▶ **Text to read**:
Tax time has a way of making us resolve to save taxes going forward. But that inclination feels a bit like the story about horses and barn doors. It is also situational, but our tax saving actions should be year round and part of a planned and replicable program.

Tax saving strategies, in addition to being part of investment management, should consider all forms of taxation to include federal and state income tax, capital gains tax and estate and inheritance tax. That is a lot, and most people are fully challenged with their occupations, avocations, family responsibilities and recreational and charitable interests. All the more reason to create and utilize your personal board of directors, which should include your accountant, attorney and financial advisor.

▶ **Dataset content**:
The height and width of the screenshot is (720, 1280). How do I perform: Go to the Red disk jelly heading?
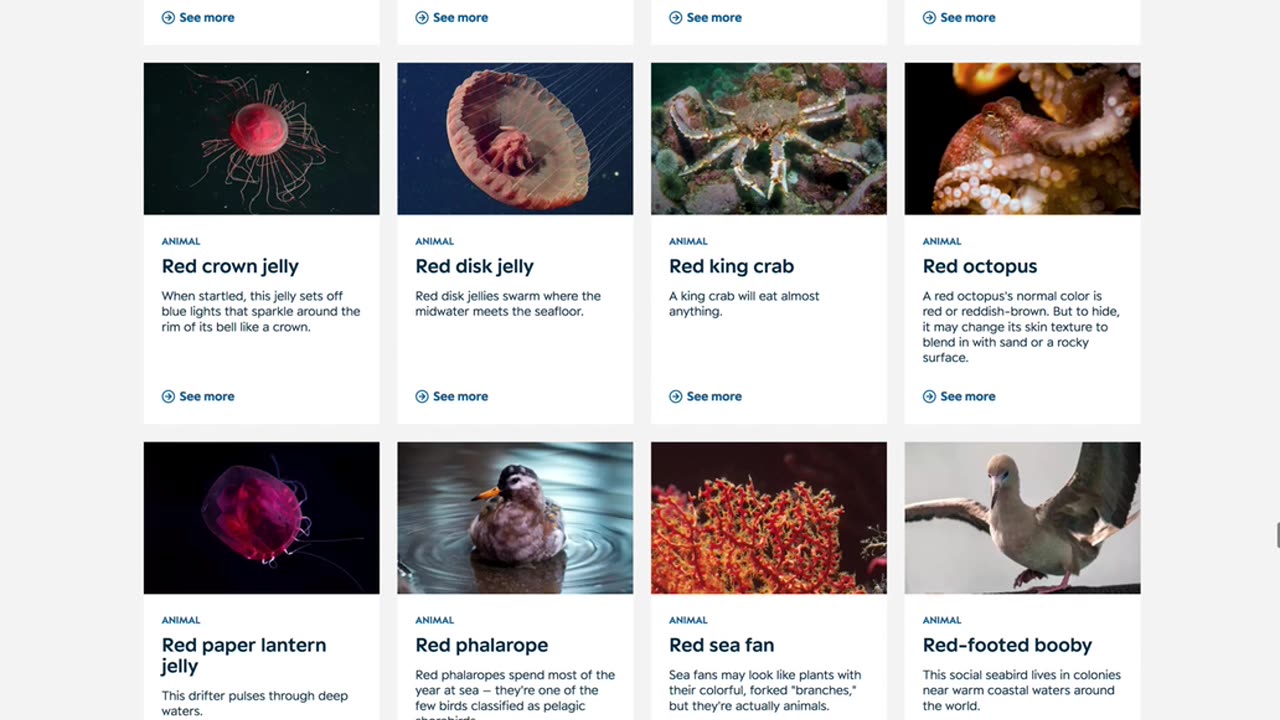474,266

▶ **Tasks to complete**:
1. From the tax-saving passage, extract everything from "Tax saving strategies, in" down to "and financial advisor.".
2. Translate this sentence from the tax-saving passage into Spanish: "All the more reason to create and utilize your personal board of directors, which should include your accountant, attorney and financial advisor."
3. According to the tax-saving passage, which forms of taxation should tax saving strategies consider?

▶ **Answers to the exercises**:
1.
Tax saving strategies, in addition to being part of investment management, should consider all forms of taxation to include federal and state income tax, capital gains tax and estate and inheritance tax. That is a lot, and most people are fully challenged with their occupations, avocations, family responsibilities and recreational and charitable interests. All the more reason to create and utilize your personal board of directors, which should include your accountant, attorney and financial advisor.

2. Razón de más para crear y utilizar su propia junta directiva personal, que debería incluir a su contador, su abogado y su asesor financiero.

3. Federal and state income tax, capital gains tax, and estate and inheritance tax.